Three Cups of Tea – I felt incredibly daunted when I read this book. When you’re writing a memoir, you’re put in the awkward position of being in the story and not wanting to come off as narcissistic and yet you must think your story’s interesting or you wouldn’t be writing a book about it. But the thing is that while my reporters changed my life and I hope I changed theirs, there were about 16 of them, and Greg Mortenson has changed literally thousands and thousands of lives.
So what did he do?
Well, he had a failed attempt to climb K2 back in the early 90s and when he was wandering down the mountain he got lost and wound up in this little place called Korphe, a village, and the people took him in and helped him get his strength back. And while he was there he watched the children at school, except they didn’t have a schoolhouse so they knelt on the ground outside, often in the snow, and drew in that or the mud. So these villagers said they wanted a school and he promised he would come back and give them one.
So he goes to the US and launches a fund-raising crusade, and he gets his money, but now he needs to get together the materials, transport them to this very remote location in Pakistan and get the thing put together.
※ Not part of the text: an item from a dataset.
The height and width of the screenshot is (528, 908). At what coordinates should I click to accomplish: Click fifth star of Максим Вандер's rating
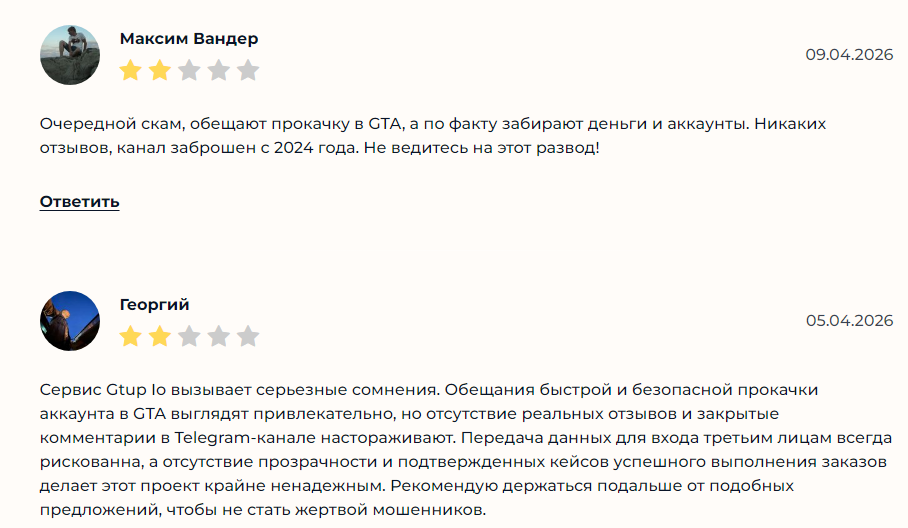(248, 70)
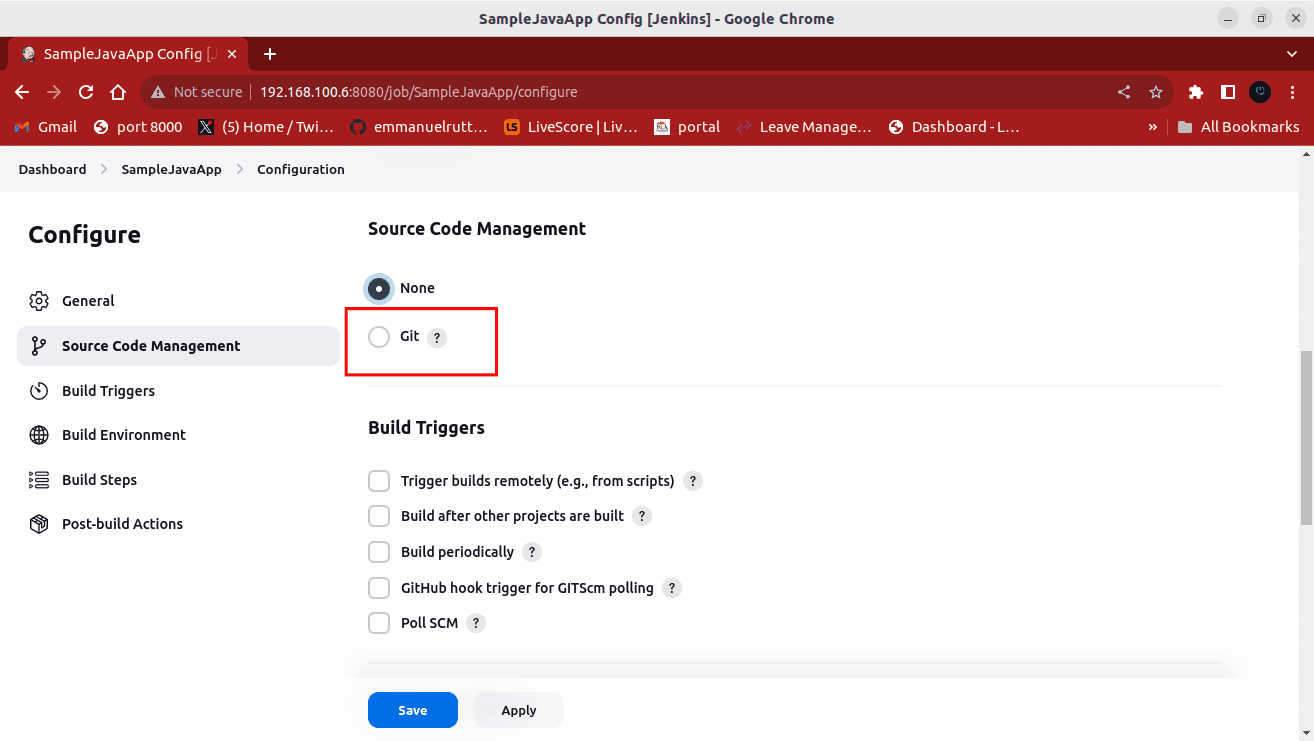Viewport: 1314px width, 741px height.
Task: Enable Trigger builds remotely checkbox
Action: (x=379, y=481)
There’s bargaining, there’s this very tricky region, there’s stuff that’s stolen along the way, and it takes ages to build the school, but it does get built, and after that he builds dozens of other schools, especially schools for girls, who haven’t had much of a chance for education in Pakistan.
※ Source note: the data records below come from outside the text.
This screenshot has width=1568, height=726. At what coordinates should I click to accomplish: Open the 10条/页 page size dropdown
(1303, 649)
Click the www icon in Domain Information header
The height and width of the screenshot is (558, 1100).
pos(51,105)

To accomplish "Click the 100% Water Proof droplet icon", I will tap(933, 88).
It’s the most incredible story. He gets kidnapped in Waziristan, in the northwest, where he had no real contacts, and that taught him that schools only get built where you’ve got contacts, because otherwise you’re in big trouble. There’s a fatwa against him at one point, but he gets a letter from one of the highest imams in the country saying the fatwa’s nonsense. He keeps persevering. He learns Urdu, he becomes obsessed – he comes across as a Christ-like figure really, though he’s always late for things…
A very appealing quality…
The writer, David Oliver Relin, admits that he’s not an objective observer, he’s very in favour, and it is a mission. It feels like a religious devotion and it made me feel that my story was very, very small in comparison. But that really is the sort of thing that Yemen needs. I mean we’re just as in danger of uneducated people falling into the hands of terrorists, people with no jobs and no schooling. This book explains why this is a better way to fight terrorism than the military. This is how you fight it: by widening people’s horizons, not with planes and bombs.
Third book?
The Zanzibar Chest – these first three books are all about people doing good in the world. This time the author, Aidan Hartley, worked for Reuters as a freelancer for many years. He has an interesting family history: his father lived in Yemen and I was lent Aidan’s book by a Yemeni general, who recommended it to me.
It’s two stories in a way: Aidan’s reporting in Africa, including Rwanda – serious crisis reporting – and then the story of this friend of his father’s, Peter Davey, a British diplomat who practically went native in Yemen and who died in mysterious circumstances. They’re almost two different stories and they possibly don’t even belong in the same book, but I love the book. There’s so much material from Aidan’s journalism, a lot of it horrific, a lot of it very personal. Aidan Hartley took a lot of drugs and slept with a lot of women, and if you’re a woman memoirist you’re going to find it harder to get away with that kind of material.
Jennifer Steil is a writer, journalist and actor currently living in Yemen. She has worked for several newspapers, both in America and abroad, while continuing to perform in theatres where it is legal for her to do so (ie, not in Yemen). Her memoir about running a newspaper in Yemen, The Woman Who Fell From the Sky, is published by Doubleday. ‘People who put themselves in uncomfortable situations end up with interesting stories to tell,’ she says. ‘If I’d believed the US State Department website I would never have come to Yemen.’